## ENTRIES SUPPLIED
'''
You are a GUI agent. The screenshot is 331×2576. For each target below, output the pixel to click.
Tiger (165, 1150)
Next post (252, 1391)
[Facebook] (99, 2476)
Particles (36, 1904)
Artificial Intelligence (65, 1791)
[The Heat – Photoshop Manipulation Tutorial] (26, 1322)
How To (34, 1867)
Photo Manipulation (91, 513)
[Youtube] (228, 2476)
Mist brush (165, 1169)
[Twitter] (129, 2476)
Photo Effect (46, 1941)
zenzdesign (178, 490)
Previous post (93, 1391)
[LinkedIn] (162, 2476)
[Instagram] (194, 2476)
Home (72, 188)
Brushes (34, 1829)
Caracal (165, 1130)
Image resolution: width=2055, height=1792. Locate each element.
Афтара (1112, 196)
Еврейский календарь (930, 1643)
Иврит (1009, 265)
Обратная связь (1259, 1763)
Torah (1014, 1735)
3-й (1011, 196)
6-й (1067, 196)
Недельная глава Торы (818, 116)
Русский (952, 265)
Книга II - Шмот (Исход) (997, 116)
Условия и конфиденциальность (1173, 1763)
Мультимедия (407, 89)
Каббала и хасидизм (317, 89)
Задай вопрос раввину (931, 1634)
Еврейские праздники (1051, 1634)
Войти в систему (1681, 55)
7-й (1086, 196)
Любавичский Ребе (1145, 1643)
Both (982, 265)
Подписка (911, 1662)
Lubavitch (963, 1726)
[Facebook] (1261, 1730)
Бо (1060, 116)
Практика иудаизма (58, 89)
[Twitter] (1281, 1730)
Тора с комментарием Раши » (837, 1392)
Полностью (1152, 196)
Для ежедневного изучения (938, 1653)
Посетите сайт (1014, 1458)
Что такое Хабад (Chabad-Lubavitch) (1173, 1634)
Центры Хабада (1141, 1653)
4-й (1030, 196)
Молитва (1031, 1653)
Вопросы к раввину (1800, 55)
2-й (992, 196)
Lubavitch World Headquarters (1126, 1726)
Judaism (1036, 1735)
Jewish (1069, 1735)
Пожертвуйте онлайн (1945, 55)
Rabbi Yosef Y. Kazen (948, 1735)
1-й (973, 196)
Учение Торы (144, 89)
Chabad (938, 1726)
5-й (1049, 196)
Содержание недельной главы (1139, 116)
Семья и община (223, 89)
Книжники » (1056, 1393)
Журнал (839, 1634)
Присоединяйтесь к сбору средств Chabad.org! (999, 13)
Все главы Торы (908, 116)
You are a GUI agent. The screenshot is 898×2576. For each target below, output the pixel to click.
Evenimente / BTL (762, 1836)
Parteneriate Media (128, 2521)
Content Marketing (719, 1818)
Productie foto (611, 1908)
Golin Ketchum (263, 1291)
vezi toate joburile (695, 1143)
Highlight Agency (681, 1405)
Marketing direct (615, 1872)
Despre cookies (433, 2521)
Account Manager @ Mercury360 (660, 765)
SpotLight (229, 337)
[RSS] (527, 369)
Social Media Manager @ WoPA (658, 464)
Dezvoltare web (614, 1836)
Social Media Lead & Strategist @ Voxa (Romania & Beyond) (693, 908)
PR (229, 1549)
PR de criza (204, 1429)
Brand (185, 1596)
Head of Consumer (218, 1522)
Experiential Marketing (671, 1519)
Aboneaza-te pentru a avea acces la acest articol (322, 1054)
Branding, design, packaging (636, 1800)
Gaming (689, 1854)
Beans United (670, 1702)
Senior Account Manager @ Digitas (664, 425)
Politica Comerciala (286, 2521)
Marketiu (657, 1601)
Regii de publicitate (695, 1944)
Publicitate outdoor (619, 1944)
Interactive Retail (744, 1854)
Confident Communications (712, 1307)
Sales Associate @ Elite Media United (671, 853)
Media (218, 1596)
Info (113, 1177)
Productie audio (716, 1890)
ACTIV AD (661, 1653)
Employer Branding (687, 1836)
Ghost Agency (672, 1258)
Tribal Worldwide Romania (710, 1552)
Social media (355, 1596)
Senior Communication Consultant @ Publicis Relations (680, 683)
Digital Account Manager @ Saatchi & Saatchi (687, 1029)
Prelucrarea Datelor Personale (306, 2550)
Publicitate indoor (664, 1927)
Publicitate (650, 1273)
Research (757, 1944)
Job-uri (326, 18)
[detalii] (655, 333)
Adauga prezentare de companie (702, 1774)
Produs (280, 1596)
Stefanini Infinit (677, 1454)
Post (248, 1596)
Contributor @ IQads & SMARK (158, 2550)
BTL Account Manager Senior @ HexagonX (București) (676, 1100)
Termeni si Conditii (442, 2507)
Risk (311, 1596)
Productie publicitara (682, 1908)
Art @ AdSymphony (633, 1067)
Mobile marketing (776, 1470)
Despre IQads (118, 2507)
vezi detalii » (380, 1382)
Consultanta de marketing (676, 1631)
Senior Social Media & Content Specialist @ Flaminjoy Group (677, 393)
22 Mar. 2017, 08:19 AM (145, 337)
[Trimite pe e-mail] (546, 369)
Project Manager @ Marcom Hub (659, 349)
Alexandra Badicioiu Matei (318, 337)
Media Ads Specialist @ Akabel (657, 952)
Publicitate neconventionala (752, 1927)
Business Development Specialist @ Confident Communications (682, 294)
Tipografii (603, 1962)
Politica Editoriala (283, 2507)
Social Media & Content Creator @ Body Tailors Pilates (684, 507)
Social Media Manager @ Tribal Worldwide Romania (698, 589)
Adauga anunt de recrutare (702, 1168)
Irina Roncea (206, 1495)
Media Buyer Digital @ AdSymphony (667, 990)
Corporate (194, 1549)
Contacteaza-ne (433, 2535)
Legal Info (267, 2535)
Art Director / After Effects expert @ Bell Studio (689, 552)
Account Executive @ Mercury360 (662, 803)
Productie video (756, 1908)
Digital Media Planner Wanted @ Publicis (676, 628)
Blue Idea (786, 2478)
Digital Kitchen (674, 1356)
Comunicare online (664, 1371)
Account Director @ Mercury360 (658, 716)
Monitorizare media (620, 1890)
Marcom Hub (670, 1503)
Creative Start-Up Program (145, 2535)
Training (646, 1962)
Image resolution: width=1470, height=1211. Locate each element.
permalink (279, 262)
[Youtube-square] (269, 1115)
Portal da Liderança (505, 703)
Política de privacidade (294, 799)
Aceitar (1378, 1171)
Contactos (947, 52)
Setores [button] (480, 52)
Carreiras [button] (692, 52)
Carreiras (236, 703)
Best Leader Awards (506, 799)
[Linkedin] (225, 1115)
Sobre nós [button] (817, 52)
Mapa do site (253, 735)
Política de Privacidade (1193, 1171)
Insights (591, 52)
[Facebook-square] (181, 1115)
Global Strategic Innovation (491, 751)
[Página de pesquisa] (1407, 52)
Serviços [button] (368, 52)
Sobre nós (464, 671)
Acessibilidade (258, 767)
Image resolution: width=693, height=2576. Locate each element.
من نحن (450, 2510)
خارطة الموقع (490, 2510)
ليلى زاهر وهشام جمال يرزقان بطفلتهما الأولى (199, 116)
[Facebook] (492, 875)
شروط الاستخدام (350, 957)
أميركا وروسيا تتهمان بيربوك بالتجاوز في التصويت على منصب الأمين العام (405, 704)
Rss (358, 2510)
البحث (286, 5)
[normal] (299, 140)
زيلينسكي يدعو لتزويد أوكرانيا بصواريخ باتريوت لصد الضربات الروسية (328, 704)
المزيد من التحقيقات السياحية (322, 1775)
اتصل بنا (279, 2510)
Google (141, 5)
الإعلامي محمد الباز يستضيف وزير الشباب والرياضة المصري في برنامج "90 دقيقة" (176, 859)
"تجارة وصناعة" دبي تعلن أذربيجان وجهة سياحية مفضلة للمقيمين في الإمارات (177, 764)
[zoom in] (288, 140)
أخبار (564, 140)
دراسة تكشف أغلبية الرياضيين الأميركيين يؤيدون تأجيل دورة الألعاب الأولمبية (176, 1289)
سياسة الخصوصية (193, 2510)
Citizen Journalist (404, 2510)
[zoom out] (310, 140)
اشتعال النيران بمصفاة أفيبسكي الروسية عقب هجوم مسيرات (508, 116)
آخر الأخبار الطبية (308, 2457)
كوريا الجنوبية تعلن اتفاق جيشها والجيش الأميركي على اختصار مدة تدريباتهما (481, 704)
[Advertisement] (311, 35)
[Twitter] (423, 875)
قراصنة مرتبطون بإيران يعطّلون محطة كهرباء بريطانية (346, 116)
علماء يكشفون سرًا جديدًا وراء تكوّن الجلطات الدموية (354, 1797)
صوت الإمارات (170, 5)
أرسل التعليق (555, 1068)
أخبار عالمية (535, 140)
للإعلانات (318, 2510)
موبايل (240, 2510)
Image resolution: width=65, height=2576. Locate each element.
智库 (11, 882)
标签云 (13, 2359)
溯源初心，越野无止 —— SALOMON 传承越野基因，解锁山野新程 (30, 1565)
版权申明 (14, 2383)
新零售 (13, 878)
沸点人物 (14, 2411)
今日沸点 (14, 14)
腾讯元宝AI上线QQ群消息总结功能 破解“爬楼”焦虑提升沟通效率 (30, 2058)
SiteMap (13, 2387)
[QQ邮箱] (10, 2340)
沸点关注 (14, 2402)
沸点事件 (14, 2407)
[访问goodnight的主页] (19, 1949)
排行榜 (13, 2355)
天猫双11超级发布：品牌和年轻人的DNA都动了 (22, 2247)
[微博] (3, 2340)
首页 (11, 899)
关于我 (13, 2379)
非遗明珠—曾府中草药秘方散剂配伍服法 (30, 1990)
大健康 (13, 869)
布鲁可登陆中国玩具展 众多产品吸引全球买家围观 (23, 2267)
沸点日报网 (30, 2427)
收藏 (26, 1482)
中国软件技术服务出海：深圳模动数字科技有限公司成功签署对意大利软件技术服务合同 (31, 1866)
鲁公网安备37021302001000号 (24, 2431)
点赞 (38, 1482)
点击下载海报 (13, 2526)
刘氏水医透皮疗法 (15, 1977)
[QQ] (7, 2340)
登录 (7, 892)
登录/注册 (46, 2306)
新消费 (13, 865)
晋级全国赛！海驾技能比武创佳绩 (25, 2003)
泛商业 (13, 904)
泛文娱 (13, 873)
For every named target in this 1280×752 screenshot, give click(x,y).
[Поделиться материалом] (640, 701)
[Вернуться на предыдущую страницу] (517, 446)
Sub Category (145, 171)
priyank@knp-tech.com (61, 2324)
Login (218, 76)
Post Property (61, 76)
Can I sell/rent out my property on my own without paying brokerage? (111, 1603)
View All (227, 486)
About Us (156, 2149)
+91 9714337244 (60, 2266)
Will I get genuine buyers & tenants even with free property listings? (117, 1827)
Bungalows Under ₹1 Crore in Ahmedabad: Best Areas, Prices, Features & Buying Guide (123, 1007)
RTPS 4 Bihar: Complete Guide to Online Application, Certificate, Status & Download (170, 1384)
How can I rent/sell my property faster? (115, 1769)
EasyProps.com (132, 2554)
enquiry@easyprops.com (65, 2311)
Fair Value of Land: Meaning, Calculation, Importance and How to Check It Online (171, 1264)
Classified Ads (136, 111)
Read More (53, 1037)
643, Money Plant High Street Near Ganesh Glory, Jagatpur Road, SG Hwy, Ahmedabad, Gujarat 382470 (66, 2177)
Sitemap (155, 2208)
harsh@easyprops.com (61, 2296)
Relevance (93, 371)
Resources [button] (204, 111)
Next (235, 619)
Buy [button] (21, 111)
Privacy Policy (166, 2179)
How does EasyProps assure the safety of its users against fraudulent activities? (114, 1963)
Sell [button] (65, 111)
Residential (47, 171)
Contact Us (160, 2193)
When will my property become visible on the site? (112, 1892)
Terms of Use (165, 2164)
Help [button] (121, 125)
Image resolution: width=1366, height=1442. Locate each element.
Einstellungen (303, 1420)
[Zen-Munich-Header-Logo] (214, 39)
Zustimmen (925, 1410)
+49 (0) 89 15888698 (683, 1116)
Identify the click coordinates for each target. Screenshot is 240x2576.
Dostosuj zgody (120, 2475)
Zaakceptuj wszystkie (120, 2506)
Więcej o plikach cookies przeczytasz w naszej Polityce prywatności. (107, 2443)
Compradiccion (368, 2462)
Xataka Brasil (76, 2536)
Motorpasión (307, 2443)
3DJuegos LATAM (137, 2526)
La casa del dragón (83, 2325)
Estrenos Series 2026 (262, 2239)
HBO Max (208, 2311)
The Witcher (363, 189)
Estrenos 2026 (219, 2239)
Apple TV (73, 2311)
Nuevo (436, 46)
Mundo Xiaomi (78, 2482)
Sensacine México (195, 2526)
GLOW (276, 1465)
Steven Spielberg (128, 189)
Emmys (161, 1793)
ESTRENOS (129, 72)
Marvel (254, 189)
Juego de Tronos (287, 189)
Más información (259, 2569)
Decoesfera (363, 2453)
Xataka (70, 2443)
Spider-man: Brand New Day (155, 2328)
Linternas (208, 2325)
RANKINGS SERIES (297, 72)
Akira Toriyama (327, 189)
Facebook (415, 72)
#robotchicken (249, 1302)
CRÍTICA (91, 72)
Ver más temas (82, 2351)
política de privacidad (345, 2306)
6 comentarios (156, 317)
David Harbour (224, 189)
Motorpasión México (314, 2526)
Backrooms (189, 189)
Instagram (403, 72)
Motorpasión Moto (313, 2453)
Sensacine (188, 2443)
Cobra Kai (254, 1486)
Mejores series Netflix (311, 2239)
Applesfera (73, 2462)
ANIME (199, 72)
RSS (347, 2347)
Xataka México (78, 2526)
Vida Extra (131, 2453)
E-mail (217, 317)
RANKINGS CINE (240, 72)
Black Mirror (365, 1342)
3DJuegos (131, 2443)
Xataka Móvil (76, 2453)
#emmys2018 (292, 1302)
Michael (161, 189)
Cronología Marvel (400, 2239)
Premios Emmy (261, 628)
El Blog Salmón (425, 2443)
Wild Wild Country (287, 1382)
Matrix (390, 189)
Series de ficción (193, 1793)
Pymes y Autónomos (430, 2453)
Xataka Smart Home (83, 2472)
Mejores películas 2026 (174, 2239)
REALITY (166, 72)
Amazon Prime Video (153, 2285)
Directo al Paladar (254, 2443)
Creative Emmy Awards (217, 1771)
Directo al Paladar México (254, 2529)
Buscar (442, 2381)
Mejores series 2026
'''
## PROBLEM DESCRIPTION
Each line above that has the word "width" should be copied.

## TASK ANSWER
Image resolution: width=2055, height=1792. Locate each element.
Image resolution: width=1470, height=1211. Locate each element.
Image resolution: width=693, height=2576. Locate each element.
Image resolution: width=65, height=2576. Locate each element.
Image resolution: width=1366, height=1442. Locate each element.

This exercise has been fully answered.